5.3.7 Backdoor Creation via Compromised Update Server Scenario

The following scenario was simulated to test the architecture’s defense against compromised update servers.

An update server that services an enterprise machine is compromised and provides an update to the enterprise machine that contains a backdoor. The update contains a vulnerable version of vsftpd, allowing a malicious actor root access into the machine updated by the compromised server. The build is expected to mitigate the impact of a compromised update server. Resolution

The build provides several layers of defense against this use case. The integrity monitoring capability is used to baseline the integrity of both files and programs, as an intrusion via compromised update server can potentially affect both. This aids in early detection and recovery.

The backups capability is used to back up the file system, to preemptively mitigate the damage done by the intrusion.

The denylisting capability is used to denylist the compromised update server, to prevent use of the update server by other machines. Other Considerations

To prevent updates through denylisting, organizations should either use their denylisting capability as a transparent proxy or ensure that the update mechanism uses the proxy; the process for configuring this will differ between update mechanisms. The denylisting and network protection capabilities are especially important in the event of a breach, as these two can help prevent the spread of the intrusion.

5.3.8 New Employee Scenario

The following scenario was simulated to test the architecture’s identification capabilities with respect to machines and vulnerabilities.

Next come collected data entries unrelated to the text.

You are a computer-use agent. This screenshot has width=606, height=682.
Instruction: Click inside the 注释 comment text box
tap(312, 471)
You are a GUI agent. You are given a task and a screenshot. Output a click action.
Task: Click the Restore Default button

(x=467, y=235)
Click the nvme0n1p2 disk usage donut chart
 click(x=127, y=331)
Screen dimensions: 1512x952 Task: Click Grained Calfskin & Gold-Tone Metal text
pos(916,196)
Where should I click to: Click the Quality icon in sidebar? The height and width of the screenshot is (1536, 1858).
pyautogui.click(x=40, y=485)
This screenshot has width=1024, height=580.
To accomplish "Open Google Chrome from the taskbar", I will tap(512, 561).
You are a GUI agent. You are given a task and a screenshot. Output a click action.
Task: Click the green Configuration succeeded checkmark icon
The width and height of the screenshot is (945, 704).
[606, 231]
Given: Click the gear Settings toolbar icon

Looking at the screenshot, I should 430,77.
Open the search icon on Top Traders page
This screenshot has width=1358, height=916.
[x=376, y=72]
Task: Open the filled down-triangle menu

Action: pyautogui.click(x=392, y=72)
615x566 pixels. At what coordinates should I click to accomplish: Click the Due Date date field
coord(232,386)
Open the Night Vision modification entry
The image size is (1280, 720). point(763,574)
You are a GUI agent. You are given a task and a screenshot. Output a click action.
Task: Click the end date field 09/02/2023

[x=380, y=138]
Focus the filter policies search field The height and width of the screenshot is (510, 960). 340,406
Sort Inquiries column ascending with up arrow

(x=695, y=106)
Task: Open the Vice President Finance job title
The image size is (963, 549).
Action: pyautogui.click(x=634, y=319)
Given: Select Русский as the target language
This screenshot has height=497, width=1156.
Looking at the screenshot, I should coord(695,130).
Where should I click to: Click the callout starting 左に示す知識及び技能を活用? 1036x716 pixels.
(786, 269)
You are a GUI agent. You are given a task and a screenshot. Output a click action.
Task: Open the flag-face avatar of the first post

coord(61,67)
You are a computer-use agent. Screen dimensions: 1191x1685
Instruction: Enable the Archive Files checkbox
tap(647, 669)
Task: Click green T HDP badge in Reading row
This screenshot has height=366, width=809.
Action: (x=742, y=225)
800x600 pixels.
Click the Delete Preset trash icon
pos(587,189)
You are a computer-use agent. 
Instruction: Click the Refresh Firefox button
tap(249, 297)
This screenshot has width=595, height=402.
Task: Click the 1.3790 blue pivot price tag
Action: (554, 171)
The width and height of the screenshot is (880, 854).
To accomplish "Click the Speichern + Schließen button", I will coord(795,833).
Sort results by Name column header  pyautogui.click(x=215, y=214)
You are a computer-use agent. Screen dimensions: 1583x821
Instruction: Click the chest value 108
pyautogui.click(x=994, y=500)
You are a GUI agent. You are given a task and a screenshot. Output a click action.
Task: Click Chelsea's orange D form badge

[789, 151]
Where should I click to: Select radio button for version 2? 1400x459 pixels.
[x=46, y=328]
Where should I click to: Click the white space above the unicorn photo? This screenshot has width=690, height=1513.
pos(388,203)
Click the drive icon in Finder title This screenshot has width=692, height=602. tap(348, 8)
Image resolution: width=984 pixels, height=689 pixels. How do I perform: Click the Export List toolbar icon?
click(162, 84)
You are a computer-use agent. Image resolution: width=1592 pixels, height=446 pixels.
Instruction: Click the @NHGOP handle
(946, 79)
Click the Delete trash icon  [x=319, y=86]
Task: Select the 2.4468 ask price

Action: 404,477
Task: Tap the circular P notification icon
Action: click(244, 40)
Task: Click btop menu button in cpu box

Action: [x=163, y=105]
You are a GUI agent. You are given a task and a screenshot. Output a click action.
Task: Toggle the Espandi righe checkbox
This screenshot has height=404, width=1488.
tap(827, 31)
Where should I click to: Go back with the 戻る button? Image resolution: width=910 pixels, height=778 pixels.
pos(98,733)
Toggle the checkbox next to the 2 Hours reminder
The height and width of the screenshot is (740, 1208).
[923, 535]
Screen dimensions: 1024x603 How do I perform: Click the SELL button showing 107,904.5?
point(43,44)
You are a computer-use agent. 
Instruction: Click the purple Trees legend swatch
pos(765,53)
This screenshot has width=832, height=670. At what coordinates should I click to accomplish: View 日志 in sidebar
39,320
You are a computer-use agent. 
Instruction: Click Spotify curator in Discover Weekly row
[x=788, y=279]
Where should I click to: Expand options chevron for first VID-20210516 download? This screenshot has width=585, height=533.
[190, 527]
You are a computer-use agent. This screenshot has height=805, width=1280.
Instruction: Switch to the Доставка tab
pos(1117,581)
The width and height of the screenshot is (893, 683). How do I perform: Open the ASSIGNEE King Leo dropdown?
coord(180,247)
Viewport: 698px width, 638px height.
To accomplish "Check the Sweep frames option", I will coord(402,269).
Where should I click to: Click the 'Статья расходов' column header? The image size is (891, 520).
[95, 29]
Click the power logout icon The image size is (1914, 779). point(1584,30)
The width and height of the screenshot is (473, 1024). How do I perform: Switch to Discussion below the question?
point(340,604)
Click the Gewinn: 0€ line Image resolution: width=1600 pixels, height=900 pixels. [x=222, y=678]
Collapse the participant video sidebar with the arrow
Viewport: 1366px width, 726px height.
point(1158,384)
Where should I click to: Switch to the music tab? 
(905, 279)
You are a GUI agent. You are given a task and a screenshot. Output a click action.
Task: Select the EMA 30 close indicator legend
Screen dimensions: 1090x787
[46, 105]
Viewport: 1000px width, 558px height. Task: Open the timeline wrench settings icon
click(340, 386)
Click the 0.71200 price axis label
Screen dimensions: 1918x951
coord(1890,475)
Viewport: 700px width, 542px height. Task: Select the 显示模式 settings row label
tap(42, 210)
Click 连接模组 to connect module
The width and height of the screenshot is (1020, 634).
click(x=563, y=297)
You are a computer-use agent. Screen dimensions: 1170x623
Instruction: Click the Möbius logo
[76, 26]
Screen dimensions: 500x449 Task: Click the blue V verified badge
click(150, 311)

A new employee joins the organization and connects their machine to the network. The machine, however, is not up-to-date on its patches and poses a security risk to the organization. The build is expected to be able to identify the machine and its noncompliance with organizational maintenance policy. Resolution

The build provides several layers of defense against this use case. The inventory capability provides logs and information about newly connected machines, including operating system, MAC address, IP address, and date of login. It also generates logs for the logging capability to collect and use for comparison against a baseline in the event of an incident.

The policy enforcement capability provides the ability to grant or deny network access based on the machine’s posture—essentially, this verifies existence of security software and machine update status before the machine is ever allowed to use the network.

Lastly, the Vulnerability Management capability detects and keeps track of vulnerabilities on the newly discovered machine, allowing better understanding of the machine’s vulnerabilities before and after it is allowed onto the network. Other Considerations

Though this use case primarily targets desktops, similar considerations should be taken for enterprises that aim to include employee-owned mobile devices. These devices should be inventoried and scanned for relevant security posture, before being allowed to join the network.

6 Future Build Considerations

The NCCoE is creating an overarching guide to combining the architectures of the various DI projects: Identify and Protect, Detect and Respond, and Recover. These architectures have some commonalities, such as integrity monitoring, as well as some potential integrations and cycles that could not be expressed in just one of the practice guides. The different functions of the Cybersecurity Framework are intended to prepare and inform one another, and the overarching guide addresses those issues.

The NCCoE is also considering additional data security projects that map to the Cybersecurity Framework Core Functions of Identify, Protect, Detect, Respond, and Recover. These projects will focus on data confidentiality—the defense of enterprise systems from attacks that would compromise the secrecy of data.